The scenario analysis assumes about 35%-40% of the bank's NPLs are resolved under the various resolution processes in the next two financial years.
Moody's conclusions are contained in its just-released report titled "State Bank of India: Coming NPL resolution holds key to profit and capital performance," and is authored by Anbarasu.
Moody's report says that SBI is exposed to swings in its credit costs (loan-loss provisions), as it continues to provide for a large stock of problem assets and newly recognized NPLs.
And, the substantial increase in SBI's NPLs after the merger with its associate banks, uneven adjustments of the economy to recent financial disruptions, and current regulatory efforts to resolve problem accounts, will result in negative pressure on the bank's credit costs.

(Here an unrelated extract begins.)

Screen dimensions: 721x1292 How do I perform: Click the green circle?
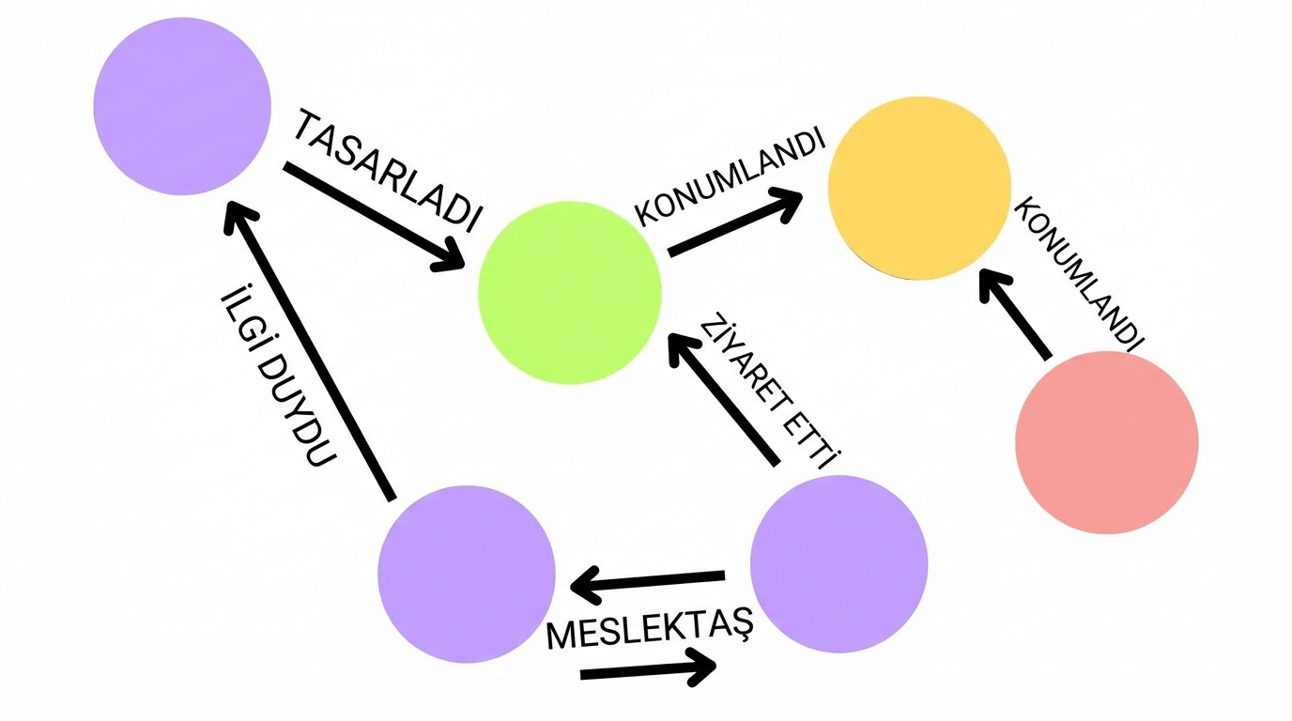tap(570, 291)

Moody's analysis suggests that a 50 basis points (bps) change in SBI's credit costs as a percentage of gross loans will have a 30bps impact on its return on assets (ROA). On an annualized basis, the bank reported credit costs of 2.6% of gross loans and an ROA of 0.4% in the quarter ended June 2017.
Moody's also points out that the bank's capitalization has improved — after a recent capital raising exercise — and the bank still owns a majority stake in its life insurance subsidiary, which represents a potential source of capital, if needed.
The bank has also slowed its annual loan growth to 6%-8% compared with average yearly growth of about 20% on a standalone basis between 2008 and 2013; a situation which has reduced the strain on capitalization.